I always saved my Halloween candy and sold it back to kids at school. I thought I could at least triple my gross income if I hit every house three or four times wearing different-colored masks.
At the time, I thought I had come up with the perfect business plan. I truly didn't think of it as corrupt. Maybe a little sneaky. I swear I didn't think I was sinning. Somebody had reported my misdeeds to Preacher Man.
Preacher Man continued, "Son, the Good Lord is a forgivin' man, as long as he knows yer sorry for what you done." I felt bad and so ashamed of myself. I cried a little. He told me that it was too late for crying and that I had better look out for God's reprimand. He said, "If I was you, boy, I'd start prayin" for his forgiveness. You never can tell about him.
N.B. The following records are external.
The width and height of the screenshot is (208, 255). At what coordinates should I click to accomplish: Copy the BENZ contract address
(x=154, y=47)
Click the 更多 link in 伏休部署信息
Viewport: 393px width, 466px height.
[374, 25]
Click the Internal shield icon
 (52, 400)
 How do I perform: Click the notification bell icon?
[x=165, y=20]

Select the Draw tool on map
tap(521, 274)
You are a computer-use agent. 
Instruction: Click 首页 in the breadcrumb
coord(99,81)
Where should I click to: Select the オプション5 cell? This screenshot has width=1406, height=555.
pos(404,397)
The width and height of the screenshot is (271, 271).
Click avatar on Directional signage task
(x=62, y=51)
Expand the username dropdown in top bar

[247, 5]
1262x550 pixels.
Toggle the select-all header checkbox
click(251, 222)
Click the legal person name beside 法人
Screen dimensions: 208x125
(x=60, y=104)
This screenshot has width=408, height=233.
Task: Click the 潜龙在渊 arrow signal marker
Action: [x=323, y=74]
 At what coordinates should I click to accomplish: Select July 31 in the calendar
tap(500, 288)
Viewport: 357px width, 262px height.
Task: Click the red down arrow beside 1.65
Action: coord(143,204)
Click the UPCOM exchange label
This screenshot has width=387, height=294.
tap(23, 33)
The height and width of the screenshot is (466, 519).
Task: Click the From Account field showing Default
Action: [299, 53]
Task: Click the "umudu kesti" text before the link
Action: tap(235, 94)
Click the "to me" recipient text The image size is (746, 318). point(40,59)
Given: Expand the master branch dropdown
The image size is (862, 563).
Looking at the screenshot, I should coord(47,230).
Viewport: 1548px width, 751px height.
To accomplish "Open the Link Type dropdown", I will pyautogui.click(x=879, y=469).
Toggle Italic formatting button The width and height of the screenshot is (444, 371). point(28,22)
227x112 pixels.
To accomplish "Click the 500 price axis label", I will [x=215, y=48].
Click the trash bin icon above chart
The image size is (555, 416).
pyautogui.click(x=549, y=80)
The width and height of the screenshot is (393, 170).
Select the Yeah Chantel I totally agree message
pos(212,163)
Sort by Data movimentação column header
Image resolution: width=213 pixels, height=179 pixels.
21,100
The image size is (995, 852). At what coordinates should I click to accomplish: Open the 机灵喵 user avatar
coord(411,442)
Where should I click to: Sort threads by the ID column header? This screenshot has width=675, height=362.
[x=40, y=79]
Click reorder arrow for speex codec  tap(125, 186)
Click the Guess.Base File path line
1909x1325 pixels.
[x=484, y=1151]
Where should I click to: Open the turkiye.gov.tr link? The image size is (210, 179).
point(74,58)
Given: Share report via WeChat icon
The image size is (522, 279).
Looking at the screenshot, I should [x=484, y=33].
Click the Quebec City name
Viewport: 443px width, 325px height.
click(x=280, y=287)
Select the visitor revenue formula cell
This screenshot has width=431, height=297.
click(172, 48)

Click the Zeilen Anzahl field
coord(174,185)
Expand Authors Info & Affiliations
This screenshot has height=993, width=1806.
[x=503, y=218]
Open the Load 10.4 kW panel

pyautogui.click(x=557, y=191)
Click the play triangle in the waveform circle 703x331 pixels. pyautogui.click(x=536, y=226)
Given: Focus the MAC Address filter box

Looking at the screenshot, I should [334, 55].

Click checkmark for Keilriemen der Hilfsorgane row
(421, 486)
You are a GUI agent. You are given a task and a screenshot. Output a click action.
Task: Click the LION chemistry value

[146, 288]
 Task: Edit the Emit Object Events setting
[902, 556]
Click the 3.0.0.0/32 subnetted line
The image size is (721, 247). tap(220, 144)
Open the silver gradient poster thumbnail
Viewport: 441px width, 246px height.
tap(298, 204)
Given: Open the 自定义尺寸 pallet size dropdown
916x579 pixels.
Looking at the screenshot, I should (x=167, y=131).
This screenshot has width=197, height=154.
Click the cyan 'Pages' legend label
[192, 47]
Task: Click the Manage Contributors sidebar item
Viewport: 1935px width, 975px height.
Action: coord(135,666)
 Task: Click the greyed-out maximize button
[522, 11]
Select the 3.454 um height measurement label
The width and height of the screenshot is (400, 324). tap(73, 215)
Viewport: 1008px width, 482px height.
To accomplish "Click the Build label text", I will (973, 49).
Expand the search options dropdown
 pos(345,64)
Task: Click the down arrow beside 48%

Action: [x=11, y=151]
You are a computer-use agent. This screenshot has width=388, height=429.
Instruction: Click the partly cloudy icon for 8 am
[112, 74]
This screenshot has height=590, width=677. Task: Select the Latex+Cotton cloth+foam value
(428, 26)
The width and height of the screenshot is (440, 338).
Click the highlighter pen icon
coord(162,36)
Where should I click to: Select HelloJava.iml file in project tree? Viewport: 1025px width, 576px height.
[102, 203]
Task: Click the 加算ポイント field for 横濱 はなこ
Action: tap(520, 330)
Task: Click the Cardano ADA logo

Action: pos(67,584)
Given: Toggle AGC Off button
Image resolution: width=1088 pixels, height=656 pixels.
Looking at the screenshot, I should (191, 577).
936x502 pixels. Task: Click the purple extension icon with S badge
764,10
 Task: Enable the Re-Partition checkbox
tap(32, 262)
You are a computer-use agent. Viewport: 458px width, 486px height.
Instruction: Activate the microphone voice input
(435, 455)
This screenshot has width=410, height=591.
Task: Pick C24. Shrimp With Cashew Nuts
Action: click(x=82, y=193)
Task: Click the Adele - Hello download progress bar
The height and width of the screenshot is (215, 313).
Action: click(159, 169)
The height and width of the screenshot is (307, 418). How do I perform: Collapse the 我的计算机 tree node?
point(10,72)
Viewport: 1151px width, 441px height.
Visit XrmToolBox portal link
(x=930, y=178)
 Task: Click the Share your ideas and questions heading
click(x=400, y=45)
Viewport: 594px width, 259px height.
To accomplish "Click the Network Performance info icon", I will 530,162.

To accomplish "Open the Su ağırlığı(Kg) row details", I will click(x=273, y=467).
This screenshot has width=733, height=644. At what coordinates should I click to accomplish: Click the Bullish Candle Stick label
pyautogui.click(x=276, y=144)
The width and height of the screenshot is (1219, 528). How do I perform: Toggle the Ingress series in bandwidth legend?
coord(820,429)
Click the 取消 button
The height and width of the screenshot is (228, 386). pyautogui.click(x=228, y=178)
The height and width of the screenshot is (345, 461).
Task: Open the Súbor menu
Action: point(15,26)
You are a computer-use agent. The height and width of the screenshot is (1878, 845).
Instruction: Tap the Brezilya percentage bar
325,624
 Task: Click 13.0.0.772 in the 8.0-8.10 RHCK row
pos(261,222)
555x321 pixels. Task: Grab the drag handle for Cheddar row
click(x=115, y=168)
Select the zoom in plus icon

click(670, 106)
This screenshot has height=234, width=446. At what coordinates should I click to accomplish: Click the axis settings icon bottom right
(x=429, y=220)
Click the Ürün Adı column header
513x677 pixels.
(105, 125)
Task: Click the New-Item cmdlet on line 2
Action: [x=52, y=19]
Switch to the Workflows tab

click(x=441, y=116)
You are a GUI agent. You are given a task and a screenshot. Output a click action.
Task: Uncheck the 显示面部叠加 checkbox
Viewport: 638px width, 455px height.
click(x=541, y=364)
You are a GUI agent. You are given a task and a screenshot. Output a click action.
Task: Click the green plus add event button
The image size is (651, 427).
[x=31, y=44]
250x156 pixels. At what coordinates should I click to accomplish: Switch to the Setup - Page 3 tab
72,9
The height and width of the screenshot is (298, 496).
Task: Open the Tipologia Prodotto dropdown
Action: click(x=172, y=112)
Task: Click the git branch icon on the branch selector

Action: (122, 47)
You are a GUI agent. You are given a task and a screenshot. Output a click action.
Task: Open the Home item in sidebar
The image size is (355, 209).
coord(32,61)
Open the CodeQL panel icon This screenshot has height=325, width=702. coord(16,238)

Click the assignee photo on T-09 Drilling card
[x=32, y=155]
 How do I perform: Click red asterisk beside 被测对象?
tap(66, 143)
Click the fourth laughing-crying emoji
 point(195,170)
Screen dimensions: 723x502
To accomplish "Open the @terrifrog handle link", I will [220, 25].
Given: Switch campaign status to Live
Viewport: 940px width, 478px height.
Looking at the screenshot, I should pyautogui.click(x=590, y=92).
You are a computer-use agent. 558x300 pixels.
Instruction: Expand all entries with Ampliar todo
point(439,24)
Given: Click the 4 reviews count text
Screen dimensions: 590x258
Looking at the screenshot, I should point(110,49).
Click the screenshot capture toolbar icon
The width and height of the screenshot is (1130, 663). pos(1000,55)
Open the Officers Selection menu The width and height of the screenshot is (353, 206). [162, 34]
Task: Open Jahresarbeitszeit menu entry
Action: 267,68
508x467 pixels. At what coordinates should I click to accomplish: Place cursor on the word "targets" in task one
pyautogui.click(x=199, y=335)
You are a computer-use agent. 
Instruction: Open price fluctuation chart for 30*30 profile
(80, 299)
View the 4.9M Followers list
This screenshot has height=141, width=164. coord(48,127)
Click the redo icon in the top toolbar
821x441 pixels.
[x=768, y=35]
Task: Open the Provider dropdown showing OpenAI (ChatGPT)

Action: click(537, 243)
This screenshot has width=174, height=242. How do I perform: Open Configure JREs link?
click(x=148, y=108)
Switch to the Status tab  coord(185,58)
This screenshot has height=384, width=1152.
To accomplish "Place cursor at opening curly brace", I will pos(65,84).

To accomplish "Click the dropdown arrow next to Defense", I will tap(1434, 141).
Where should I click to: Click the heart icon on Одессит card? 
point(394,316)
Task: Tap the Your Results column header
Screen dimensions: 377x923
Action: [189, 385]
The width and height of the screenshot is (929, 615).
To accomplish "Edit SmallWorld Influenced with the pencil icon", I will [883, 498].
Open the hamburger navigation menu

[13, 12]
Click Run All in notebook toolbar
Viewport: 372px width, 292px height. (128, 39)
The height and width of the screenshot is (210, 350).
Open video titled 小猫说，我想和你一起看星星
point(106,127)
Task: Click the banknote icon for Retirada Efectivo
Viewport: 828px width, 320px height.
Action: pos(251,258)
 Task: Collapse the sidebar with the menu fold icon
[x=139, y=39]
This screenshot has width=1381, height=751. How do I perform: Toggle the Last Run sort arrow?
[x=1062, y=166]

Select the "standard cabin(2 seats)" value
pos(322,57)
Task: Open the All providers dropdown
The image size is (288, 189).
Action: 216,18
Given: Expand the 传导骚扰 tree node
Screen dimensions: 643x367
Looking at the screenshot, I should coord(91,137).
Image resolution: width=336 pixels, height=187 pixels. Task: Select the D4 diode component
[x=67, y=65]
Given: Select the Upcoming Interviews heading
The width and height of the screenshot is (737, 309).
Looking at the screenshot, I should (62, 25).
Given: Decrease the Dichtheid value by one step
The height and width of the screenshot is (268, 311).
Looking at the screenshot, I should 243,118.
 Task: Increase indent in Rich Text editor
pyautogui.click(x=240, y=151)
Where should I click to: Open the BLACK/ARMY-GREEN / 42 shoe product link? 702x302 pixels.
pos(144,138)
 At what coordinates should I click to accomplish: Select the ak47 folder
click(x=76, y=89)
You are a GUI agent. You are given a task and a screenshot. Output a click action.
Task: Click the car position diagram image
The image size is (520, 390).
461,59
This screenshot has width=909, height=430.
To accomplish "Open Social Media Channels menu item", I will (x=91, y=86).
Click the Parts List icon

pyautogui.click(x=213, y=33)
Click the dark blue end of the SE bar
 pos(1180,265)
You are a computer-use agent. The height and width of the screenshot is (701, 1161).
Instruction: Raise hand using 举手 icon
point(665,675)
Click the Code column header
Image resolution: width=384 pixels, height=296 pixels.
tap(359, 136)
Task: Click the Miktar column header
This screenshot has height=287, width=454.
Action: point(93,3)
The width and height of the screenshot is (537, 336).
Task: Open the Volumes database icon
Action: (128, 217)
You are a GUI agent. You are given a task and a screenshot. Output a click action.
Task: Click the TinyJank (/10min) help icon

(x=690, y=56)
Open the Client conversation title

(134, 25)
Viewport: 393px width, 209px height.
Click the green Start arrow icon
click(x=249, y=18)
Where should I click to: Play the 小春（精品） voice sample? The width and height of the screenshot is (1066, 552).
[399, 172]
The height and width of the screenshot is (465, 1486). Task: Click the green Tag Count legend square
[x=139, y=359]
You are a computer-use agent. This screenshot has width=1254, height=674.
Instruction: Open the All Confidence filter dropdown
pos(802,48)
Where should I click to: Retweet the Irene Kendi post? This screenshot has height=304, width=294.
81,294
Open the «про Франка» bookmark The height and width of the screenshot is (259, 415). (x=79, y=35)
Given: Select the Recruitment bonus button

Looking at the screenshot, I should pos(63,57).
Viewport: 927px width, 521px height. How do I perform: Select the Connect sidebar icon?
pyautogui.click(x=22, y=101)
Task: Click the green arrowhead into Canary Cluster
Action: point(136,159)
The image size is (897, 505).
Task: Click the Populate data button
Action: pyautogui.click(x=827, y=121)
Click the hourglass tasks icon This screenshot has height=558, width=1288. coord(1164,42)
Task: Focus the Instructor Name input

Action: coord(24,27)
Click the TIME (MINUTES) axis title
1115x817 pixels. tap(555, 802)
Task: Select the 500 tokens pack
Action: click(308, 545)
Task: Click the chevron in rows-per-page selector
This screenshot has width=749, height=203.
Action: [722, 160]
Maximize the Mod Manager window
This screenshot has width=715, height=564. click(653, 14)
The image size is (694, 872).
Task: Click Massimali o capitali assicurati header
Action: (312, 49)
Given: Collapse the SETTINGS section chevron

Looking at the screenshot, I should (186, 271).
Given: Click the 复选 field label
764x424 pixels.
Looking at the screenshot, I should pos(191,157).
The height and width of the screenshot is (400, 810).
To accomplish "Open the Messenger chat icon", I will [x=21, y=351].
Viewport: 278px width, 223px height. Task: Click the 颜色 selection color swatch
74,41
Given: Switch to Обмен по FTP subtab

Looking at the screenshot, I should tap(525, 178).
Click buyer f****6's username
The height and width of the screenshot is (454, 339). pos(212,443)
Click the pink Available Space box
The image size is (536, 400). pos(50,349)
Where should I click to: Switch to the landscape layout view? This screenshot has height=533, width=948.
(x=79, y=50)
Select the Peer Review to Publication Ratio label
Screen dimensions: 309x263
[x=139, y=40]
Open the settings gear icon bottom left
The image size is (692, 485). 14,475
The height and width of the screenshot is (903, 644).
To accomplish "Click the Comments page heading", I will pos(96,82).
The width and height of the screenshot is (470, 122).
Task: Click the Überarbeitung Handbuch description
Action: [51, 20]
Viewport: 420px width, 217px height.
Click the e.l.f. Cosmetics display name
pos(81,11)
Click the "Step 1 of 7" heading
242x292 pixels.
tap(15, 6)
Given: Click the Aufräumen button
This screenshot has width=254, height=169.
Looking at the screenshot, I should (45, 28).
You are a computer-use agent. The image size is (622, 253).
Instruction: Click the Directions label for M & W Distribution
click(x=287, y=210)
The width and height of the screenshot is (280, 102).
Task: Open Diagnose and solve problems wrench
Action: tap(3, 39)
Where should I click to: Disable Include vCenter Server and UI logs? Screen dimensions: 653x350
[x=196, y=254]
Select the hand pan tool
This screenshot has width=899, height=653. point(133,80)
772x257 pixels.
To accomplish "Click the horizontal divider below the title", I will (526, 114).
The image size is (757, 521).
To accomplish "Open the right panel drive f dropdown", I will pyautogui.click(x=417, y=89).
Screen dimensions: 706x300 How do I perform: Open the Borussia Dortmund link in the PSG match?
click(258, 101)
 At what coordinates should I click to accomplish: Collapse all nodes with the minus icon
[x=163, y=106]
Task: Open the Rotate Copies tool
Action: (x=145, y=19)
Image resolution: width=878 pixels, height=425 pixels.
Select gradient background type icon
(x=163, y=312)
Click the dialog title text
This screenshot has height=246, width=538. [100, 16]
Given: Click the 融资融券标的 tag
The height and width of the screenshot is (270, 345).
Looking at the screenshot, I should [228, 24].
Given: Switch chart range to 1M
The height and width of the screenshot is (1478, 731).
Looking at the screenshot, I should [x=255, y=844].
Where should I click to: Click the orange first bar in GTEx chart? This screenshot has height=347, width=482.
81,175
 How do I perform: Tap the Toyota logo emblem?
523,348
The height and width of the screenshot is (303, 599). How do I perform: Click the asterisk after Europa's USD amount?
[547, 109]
The Lord works in mysterious ways."
My dad had come over from Cleveland that last Christmas with bicycles for me and my two brothers. Gary and Ricky got smaller Schwinn bikes. I got a black three-speed, one of those bikes that every kid dreams of. Because it came from my dad, it was extra-special to me. I washed my bike almost every day. Next to my dog, Prince, my bike was my favorite possession.
Shortly after Preacher Man's talk with me, my bike came up missing. Someone had stolen it! I looked everywhere for it. I was devastated. A couple of weeks went by. My bike had vanished. I was a sinner and on foot again.
I was in Preacher Man's kitchen, getting ready to haul out the trash, which mainly consisted of Mogen David wine bottles. Whatever communion wine, or what Preacher Man called "the blood of Christ," was left over from church services ended up back in his kitchen and was completely consumed by him.
Preacher Man asked me if I'd been praying for forgiveness. I told him continuously. He had me kneel with him and led us in prayer. He asked the Lord if he could do him a personal favor and "help this poor boy find his bike." Preacher Man wrapped up his prayer vouching to God for my true remorse. He said to me, "Let's just see how forgiving the Lord's gonna be."
The next day, Preacher Man asked me to sweep up the aisles in the church. He said, "Start in the back and sweep it up to the front, boy." I was head down into it. As I got to the front, close to the reverend's podium at the front of the small stage, I looked up. There in the back where the choir sang, propped up next to a chair, was my beautiful bike! I couldn't believe it!
I ran to the back to tell Preacher Man that his prayer for me had been answered. He said, "I know, boy, the Lord told me, just before you come in. He also told me to tell you that yer gonna be workin' here at the church for free for a while until yer caught up for all that stolen Halloween candy."
That was fine with me. The Lord had forgiven me. I had my bike back. We were square.
As the years have moved on, I've realized that Preacher Man had something to do with the disappearance of my bike. That's OK with me. I learned a valuable lesson. And I truly believe that the Lord works in mysterious ways. Sometimes, with an accomplice.